J’ai remarqué que, dans une société où la lecture de Richardson se faisait en commun ou séparément, la conversation en devenait plus intéressante et plus vive.

J’ai entendu, à l’occasion de cette lecture, les points les plus importants de la morale et du goût discutés et approfondis.

J’ai entendu disputer sur la conduite de ses personnages, comme sur des événements réels ; louer, blâmer Paméla, Clarisse, Grandisson, comme des personnages vivants qu’on aurait connus, et auxquels on aurait pris le plus grand intérêt.

Quelqu’un d’étranger à la lecture qui avait précédé et qui avait amené la conversation, se serait imaginé, à la vérité et à la chaleur de l’entretien, qu’il s’agissait d’un voisin, d’un parent, d’un ami, d’un frère, d’une sœur.

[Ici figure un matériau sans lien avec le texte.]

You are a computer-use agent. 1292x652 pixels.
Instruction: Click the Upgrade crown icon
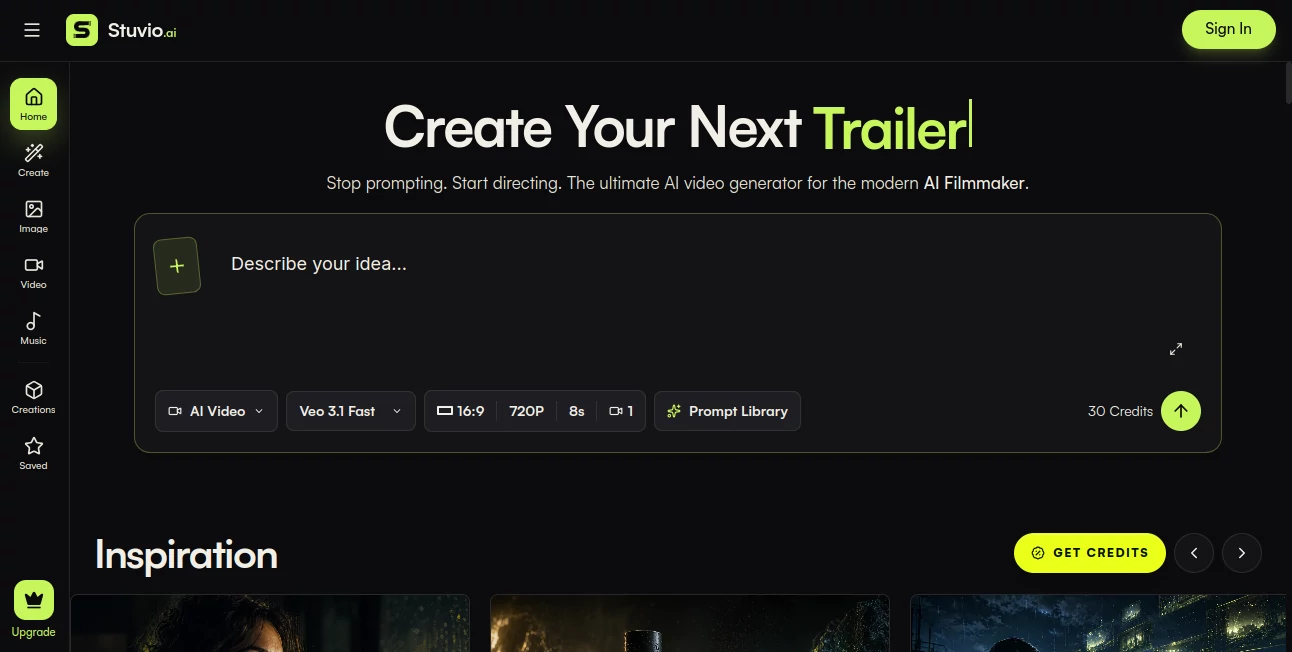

Le dirai-je ?… J’ai vu, de la diversité des jugements, naître des haines secrètes, des mépris cachés, en un mot, les mêmes divisions entre des personnes unies, que s’il eût été question de l’affaire la plus sérieuse. Alors, je comparais l’ouvrage de Richardson à un livre plus sacré encore, à un évangile apporté sur la terre pour séparer l’époux de l’épouse, le père du fils, la fille de la mère, le frère de la sœur ; et son travail rentrait ainsi dans la condition des êtres les plus parfaits de la nature. Tous sortis d’une main toute-puissante et d’une intelligence infiniment sage, il n’y en a aucun qui ne pèche par quelque endroit. Un bien présent peut être dans l’avenir la source d’un grand mal ; un mal, la source d’un grand bien.